広い運動場のような場所にぐるっと屋台が並んでいる。


私は屋台を一通り物色中で、買うものを決めかねていた。
しばらく歩くと、
やたらと見覚えのある人が屋台をやっている姿が目に留まった。


鎮座DOPENESSだった。


「へいらっしゃい、へいらっしゃい。
お姉さん!ちょいといかがですか?」
とリズミカルに声をかけられた。

お店のテントは怪しさ満点な紺色の無地で、何屋さんか不明だったが
よく見るとおでんを売っているようだ。

私は「鎮さん、大根とウインナーと厚揚げください。それと、こちらの底にあるのはこんにゃくですか?」
と尋ねた。
まるで鎮座DOPENESSだと信じて疑わない口ぶりである。
彼はコクリと頷き値段を伝えると、私はその金額分のお金を払った。

途端に彼はスラリとした腕を軽快に動かし
「そうです、そうです。
これはおでんです。俺はDOPENESS、君はどなたです。
おでんをどーぞです。
鍋にいっぱい敷き詰めら〜れた
これはこんにゃく、三角のこんにゃく。
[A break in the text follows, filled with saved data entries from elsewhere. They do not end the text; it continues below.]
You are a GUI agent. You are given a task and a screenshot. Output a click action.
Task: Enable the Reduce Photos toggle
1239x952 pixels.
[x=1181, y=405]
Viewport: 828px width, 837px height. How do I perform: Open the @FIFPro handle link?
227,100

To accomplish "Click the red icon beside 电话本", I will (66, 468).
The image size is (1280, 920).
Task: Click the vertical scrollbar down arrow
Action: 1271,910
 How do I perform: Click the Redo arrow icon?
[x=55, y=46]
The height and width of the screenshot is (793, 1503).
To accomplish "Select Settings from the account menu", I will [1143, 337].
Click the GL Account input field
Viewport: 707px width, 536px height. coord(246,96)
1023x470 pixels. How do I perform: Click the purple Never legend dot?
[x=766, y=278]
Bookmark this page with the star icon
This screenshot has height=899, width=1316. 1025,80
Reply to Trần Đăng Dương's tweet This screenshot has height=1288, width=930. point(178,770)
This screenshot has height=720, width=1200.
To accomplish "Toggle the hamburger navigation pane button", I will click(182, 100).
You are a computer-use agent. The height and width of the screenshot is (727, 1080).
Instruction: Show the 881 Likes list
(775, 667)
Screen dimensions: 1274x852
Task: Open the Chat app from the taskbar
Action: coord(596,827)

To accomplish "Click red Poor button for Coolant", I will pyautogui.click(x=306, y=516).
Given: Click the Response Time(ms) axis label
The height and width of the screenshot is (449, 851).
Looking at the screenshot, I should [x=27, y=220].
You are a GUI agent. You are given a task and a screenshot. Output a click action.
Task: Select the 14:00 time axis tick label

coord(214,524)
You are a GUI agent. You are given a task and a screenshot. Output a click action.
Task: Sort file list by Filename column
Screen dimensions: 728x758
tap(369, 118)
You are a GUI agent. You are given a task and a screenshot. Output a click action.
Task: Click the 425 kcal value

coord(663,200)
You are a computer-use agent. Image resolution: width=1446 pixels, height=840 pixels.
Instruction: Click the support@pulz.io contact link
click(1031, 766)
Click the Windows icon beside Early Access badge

」
とラップをし始めた。

私は元から鎮座DOPENESSのリスナーだったのでこの信じられない状況を嬉しく思い、
気付けばお腹が空いている事も忘れ
すっかりフリースタイルに聴き入っていた。


満足顔で家に帰りつき荷物を置くと、
そこにはおでんの姿はなかった。


「やられた。」


鎮座DOPENESSのにやりとした顔が脳裏に浮かんだのだった。